HOW TO COMPLETE THIS TASK:
Every line of the records below that holds the word "blue" belongs in the answer.
[Opening INPUT section]
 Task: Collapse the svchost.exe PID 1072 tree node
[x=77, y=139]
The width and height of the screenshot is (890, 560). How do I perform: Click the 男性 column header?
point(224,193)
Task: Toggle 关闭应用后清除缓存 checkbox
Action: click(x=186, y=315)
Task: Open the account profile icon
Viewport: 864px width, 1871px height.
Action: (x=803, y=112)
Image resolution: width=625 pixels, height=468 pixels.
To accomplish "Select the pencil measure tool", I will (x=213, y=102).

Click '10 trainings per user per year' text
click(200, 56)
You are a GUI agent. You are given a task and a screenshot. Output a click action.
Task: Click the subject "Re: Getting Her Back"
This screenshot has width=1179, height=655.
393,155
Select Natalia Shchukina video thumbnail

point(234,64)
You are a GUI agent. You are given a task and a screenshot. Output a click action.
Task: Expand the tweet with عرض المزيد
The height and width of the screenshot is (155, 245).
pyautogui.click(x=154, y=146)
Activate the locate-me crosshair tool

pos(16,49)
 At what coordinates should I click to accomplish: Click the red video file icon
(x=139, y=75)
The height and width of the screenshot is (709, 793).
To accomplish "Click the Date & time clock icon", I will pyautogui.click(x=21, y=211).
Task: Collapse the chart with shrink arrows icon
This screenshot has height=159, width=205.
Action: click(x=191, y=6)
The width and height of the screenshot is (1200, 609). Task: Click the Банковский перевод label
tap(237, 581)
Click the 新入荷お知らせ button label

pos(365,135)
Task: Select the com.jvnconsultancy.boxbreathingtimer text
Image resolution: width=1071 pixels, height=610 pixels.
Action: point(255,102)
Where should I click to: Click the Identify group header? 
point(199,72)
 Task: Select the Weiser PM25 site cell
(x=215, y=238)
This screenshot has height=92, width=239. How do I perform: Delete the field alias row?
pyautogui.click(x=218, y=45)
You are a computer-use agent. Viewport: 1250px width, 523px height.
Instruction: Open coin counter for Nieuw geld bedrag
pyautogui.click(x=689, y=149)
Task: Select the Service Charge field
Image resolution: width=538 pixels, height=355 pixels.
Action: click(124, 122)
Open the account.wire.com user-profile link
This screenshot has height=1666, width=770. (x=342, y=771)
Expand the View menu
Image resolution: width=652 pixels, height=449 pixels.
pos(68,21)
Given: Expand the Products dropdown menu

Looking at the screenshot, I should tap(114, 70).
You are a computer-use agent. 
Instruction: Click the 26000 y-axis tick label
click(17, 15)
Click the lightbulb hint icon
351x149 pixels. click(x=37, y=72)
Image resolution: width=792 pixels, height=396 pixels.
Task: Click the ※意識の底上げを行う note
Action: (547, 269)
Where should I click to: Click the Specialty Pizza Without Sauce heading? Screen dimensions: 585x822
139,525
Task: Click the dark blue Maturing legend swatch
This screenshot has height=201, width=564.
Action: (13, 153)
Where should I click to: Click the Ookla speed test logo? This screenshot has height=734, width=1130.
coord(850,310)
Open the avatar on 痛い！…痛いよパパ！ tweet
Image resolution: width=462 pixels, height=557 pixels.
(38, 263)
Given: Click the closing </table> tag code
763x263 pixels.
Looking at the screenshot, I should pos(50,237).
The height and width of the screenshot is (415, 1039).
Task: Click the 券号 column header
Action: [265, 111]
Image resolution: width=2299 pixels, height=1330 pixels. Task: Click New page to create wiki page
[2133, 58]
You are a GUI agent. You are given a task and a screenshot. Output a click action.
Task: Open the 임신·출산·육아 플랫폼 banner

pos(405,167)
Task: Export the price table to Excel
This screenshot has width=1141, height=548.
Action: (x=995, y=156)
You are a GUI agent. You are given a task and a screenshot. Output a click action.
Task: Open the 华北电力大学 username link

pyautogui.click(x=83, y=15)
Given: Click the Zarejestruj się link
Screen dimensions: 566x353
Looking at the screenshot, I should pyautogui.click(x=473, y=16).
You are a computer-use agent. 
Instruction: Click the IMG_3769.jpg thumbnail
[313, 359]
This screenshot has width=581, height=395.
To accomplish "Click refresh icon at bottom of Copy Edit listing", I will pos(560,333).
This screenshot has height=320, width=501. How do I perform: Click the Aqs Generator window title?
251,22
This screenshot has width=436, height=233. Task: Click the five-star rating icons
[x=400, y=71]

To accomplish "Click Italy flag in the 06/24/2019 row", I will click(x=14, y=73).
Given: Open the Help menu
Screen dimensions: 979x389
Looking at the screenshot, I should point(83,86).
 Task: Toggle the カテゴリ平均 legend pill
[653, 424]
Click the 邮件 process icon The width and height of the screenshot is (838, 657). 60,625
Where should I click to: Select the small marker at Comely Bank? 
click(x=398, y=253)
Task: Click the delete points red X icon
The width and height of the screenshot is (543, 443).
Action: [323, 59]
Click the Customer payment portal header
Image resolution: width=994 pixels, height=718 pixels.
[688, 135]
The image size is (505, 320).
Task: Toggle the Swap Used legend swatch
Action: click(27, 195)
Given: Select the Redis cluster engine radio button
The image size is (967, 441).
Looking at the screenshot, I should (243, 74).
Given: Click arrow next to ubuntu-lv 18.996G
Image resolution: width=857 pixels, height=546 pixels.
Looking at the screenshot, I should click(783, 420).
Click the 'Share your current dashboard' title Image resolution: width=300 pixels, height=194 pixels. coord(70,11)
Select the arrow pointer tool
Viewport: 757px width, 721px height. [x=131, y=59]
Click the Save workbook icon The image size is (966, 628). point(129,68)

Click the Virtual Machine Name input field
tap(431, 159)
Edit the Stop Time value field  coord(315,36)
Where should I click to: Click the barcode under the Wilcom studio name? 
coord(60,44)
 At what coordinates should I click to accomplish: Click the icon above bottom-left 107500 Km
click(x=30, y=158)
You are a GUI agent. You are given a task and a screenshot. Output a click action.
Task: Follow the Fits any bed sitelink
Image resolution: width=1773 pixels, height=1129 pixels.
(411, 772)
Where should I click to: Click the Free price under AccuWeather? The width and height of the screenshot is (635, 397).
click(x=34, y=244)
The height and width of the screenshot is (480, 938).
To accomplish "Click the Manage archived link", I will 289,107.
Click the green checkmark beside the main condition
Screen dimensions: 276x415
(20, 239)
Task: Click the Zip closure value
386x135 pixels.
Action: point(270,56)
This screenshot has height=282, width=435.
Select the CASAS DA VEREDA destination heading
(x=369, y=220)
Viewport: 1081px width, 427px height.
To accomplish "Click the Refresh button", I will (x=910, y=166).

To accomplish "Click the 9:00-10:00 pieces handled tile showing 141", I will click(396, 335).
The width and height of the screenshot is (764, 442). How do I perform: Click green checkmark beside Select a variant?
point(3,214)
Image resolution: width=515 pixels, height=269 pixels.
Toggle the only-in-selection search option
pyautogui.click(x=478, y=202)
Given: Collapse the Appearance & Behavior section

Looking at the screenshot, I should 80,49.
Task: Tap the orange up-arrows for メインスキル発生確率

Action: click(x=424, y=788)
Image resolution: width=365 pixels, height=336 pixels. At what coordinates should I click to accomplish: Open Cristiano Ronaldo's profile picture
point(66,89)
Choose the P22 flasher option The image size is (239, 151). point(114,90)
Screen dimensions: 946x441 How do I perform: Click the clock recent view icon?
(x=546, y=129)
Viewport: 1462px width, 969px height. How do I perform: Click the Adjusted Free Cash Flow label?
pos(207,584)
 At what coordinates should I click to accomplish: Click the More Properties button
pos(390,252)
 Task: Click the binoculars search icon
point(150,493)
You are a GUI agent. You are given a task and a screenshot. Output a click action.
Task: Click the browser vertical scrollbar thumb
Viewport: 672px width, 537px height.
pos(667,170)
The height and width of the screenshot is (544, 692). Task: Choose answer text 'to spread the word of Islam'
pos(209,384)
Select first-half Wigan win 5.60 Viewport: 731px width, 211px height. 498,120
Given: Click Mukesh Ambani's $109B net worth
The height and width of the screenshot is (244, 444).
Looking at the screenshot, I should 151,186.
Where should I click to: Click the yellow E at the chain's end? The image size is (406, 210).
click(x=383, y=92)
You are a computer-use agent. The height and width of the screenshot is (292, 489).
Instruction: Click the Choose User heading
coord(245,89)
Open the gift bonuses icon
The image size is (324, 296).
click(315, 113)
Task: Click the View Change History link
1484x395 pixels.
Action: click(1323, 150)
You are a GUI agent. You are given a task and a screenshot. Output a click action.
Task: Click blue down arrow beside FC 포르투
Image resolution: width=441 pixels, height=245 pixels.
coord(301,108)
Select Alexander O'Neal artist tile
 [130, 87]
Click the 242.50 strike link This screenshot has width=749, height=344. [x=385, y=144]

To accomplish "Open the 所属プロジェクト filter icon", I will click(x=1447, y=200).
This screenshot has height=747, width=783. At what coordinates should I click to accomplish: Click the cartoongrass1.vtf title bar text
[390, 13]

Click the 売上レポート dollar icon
[Closing INPUT section]
ANSWER TO THE PROBLEM:
Task: Click the dark blue Maturing legend swatch
Task: Click blue down arrow beside FC 포르투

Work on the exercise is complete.